• _WHAT THE TASK ASKS_:
Write out, exactly and in full, the line where "Increase quantity with plus button" appears together with all lines that follow it in the entries below. Do not include pictures.

┌──

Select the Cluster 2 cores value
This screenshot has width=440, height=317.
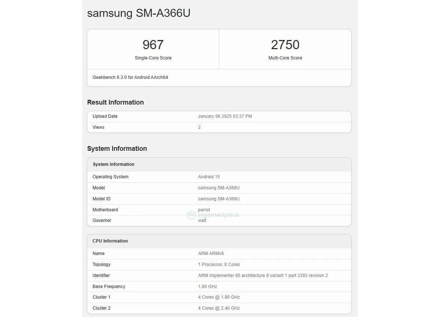click(x=219, y=308)
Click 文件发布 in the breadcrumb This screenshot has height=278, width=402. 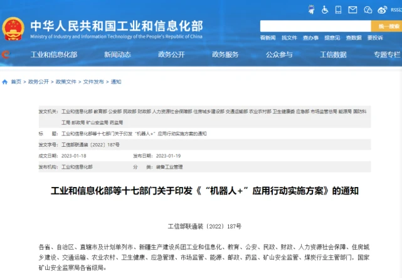tap(93, 82)
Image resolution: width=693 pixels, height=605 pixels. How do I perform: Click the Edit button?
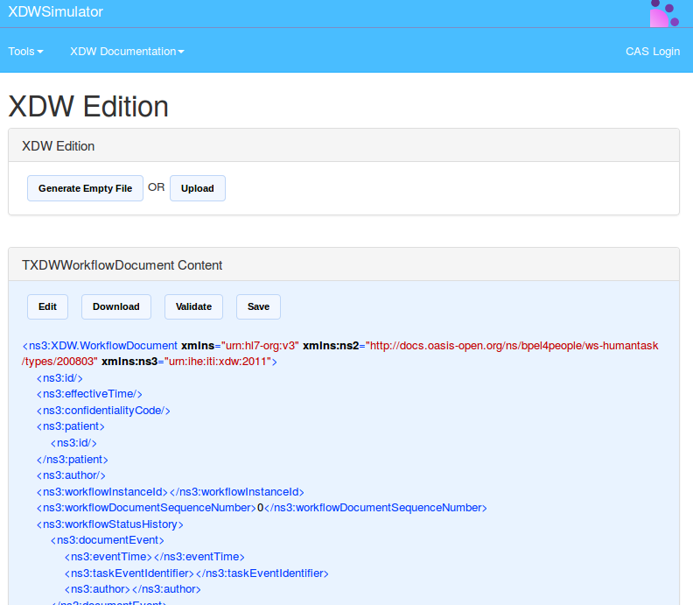(x=47, y=306)
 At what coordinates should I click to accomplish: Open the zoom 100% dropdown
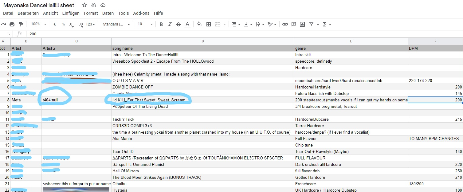pyautogui.click(x=38, y=24)
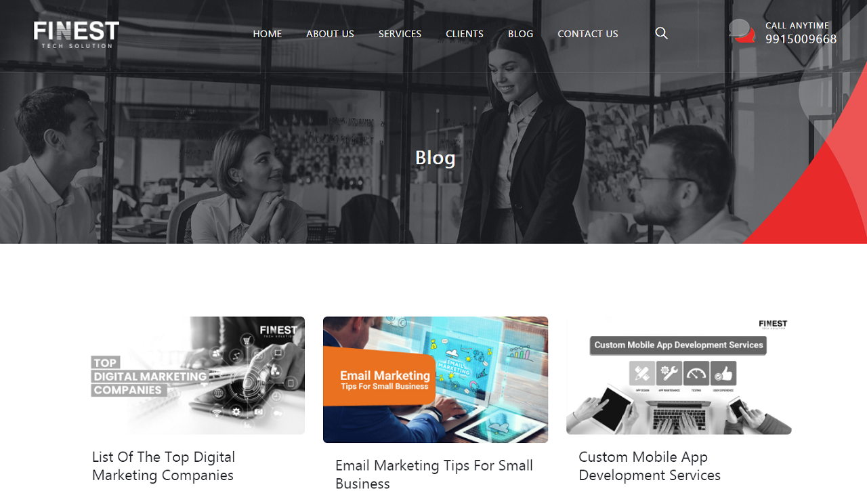Viewport: 867px width, 491px height.
Task: Open the Custom Mobile App Development thumbnail
Action: click(679, 375)
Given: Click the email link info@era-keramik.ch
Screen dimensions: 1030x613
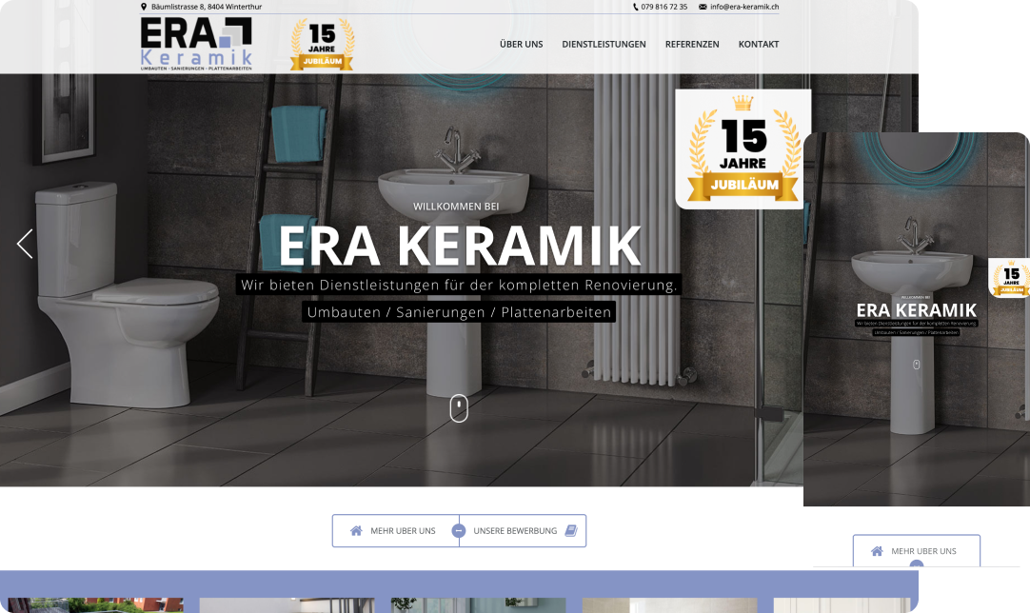Looking at the screenshot, I should tap(744, 6).
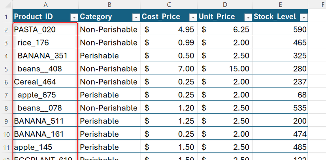Expand the Stock_Level filter arrow
Screen dimensions: 326x160
coord(303,17)
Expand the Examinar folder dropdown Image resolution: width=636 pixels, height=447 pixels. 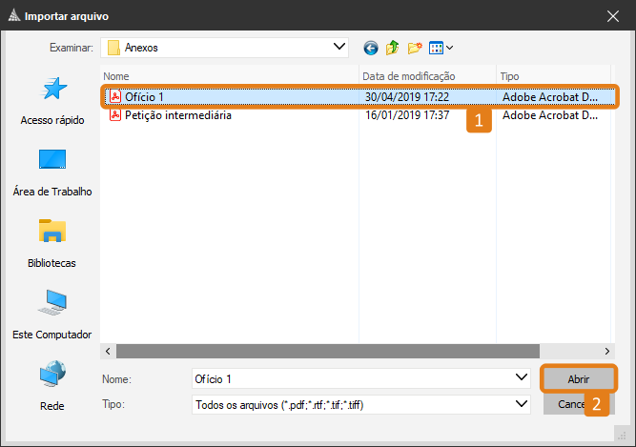click(x=339, y=46)
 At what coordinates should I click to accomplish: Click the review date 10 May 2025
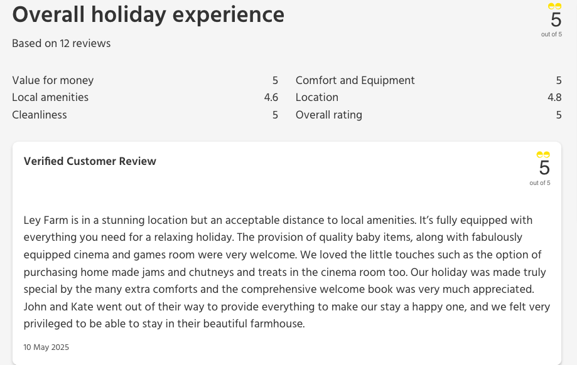tap(46, 347)
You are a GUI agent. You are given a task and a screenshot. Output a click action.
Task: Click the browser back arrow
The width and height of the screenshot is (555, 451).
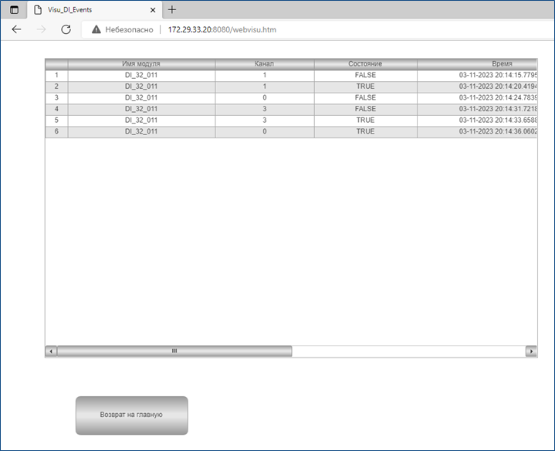(16, 29)
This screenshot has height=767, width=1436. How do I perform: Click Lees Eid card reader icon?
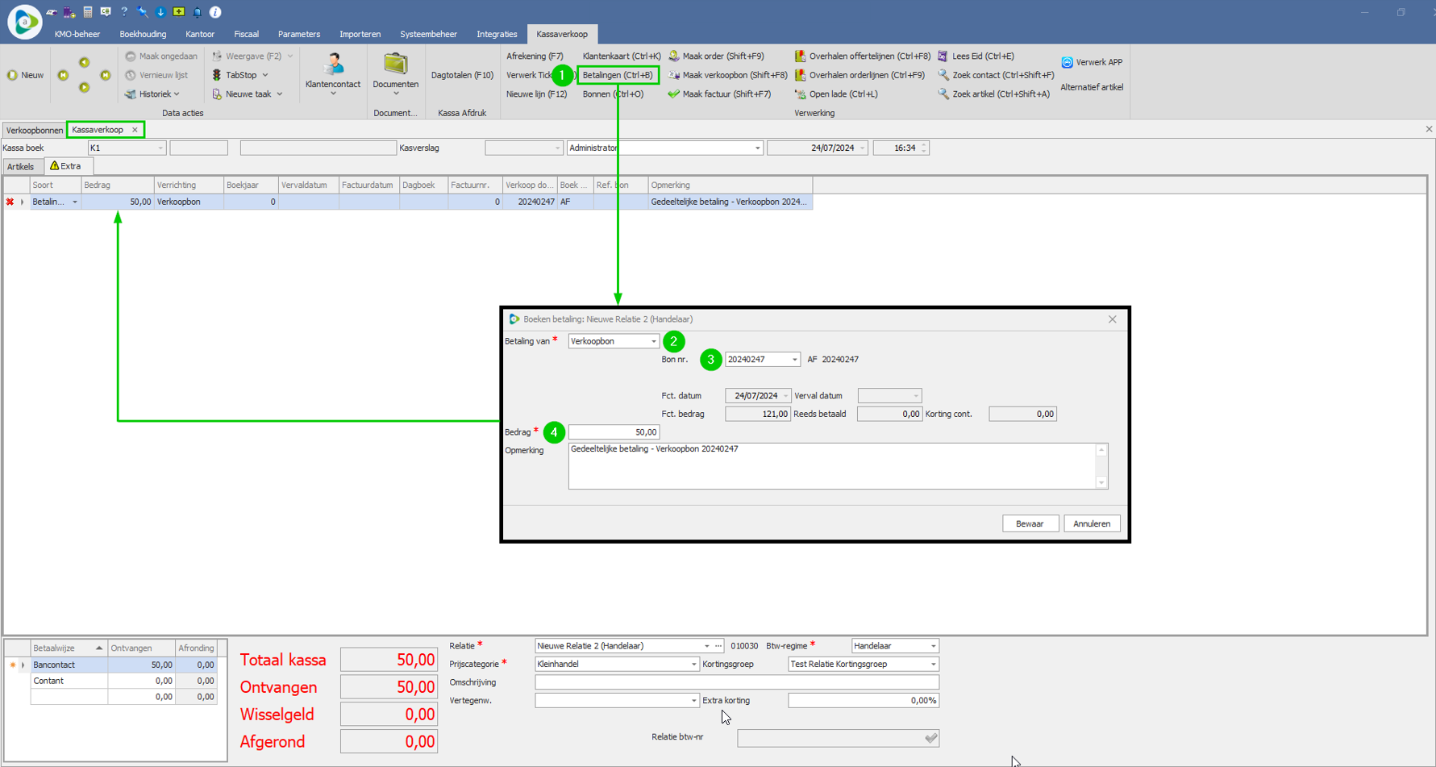tap(943, 56)
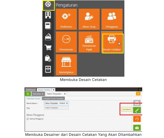Click the orange history clock button
This screenshot has height=138, width=164.
[x=137, y=119]
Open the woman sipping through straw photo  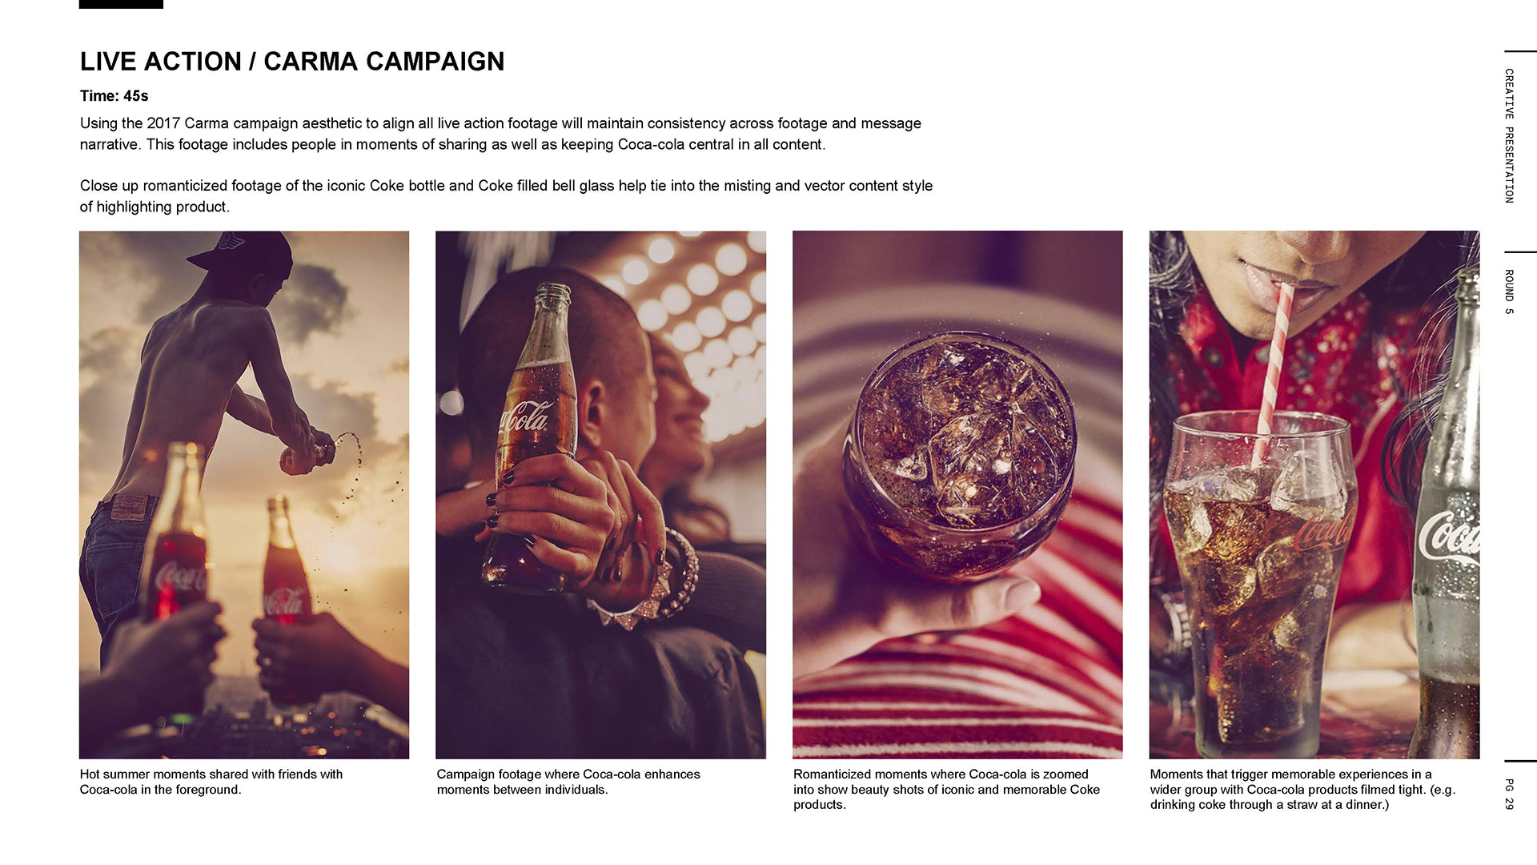(1314, 495)
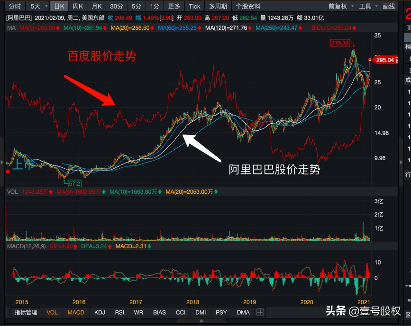Add a new indicator with the + icon
Viewport: 411px width, 326px height.
(260, 312)
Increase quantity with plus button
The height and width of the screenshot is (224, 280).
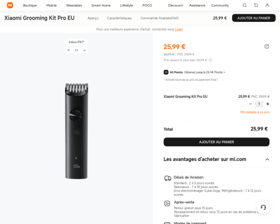tap(268, 104)
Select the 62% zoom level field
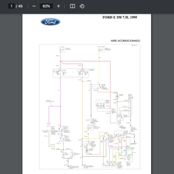 46,6
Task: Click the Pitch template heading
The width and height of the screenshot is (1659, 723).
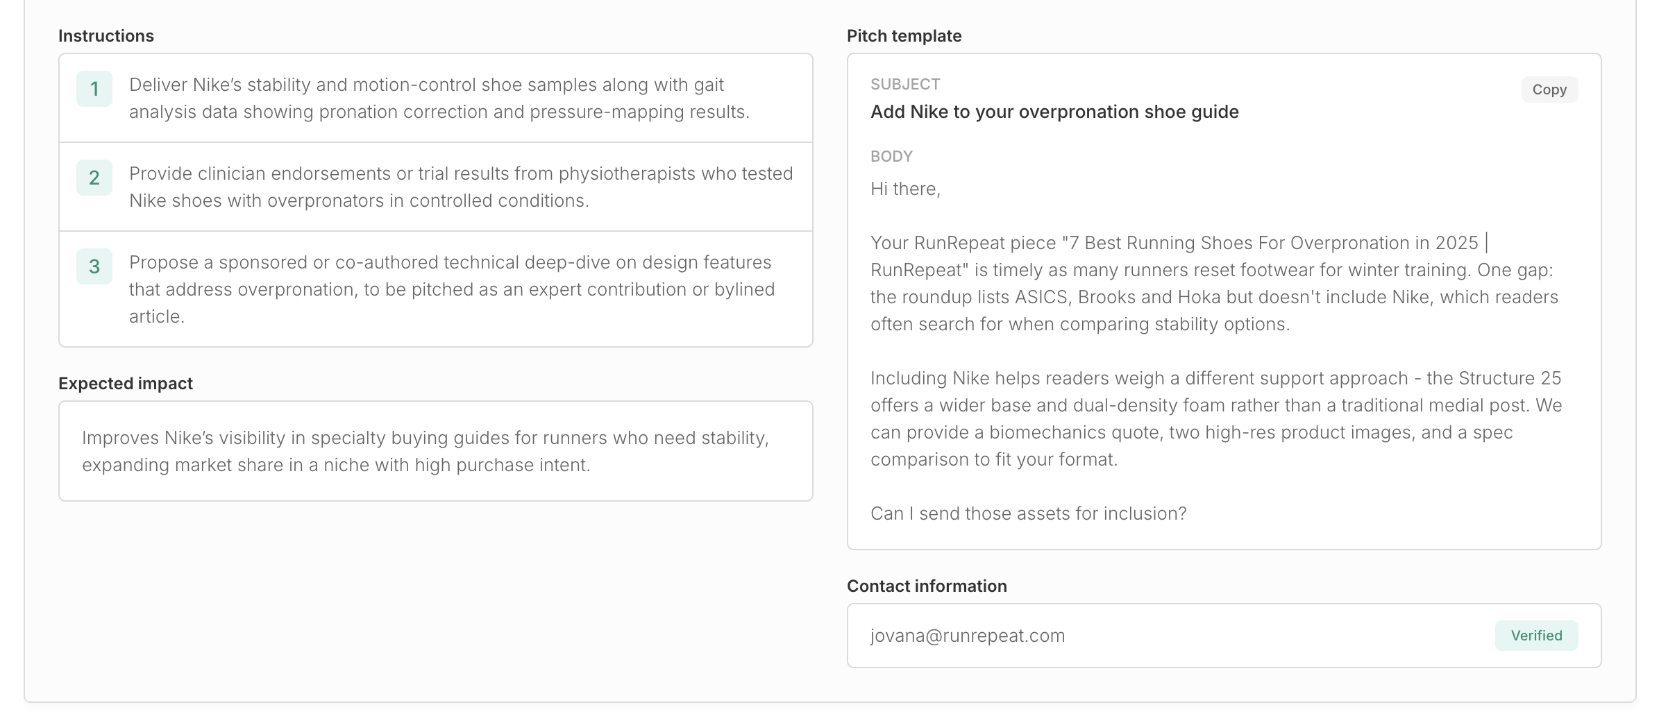Action: 904,36
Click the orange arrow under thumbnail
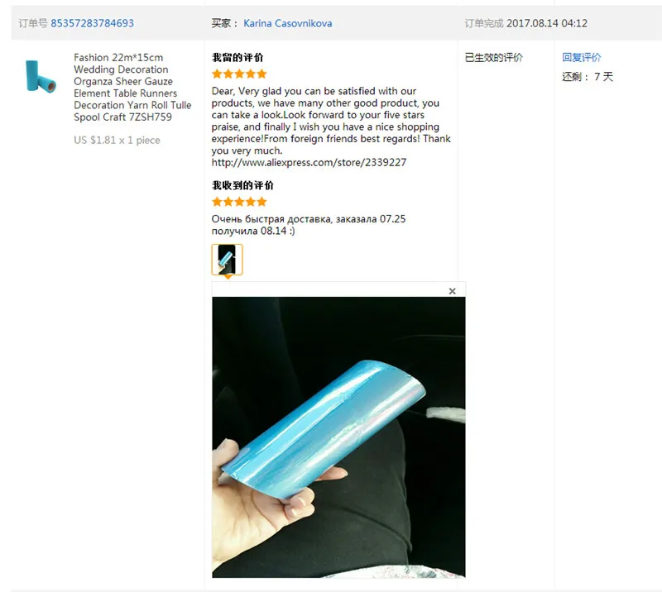 [x=228, y=277]
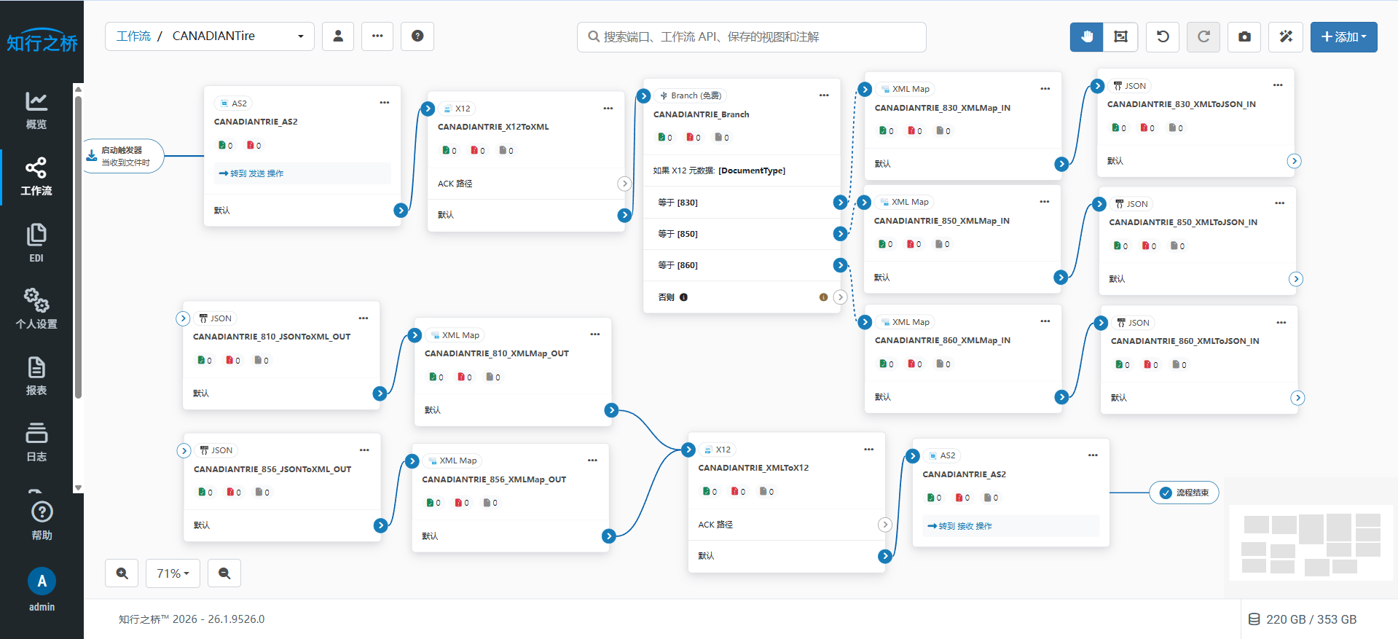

└──

• _ANSWER BELOW_:
Increase quantity with plus button
The height and width of the screenshot is (224, 280).
tap(268, 104)
Select the 62% zoom level field
 46,6
Task: Click the Pitch template heading
The width and height of the screenshot is (1659, 723).
Action: 904,36
Click the orange arrow under thumbnail
 [x=228, y=277]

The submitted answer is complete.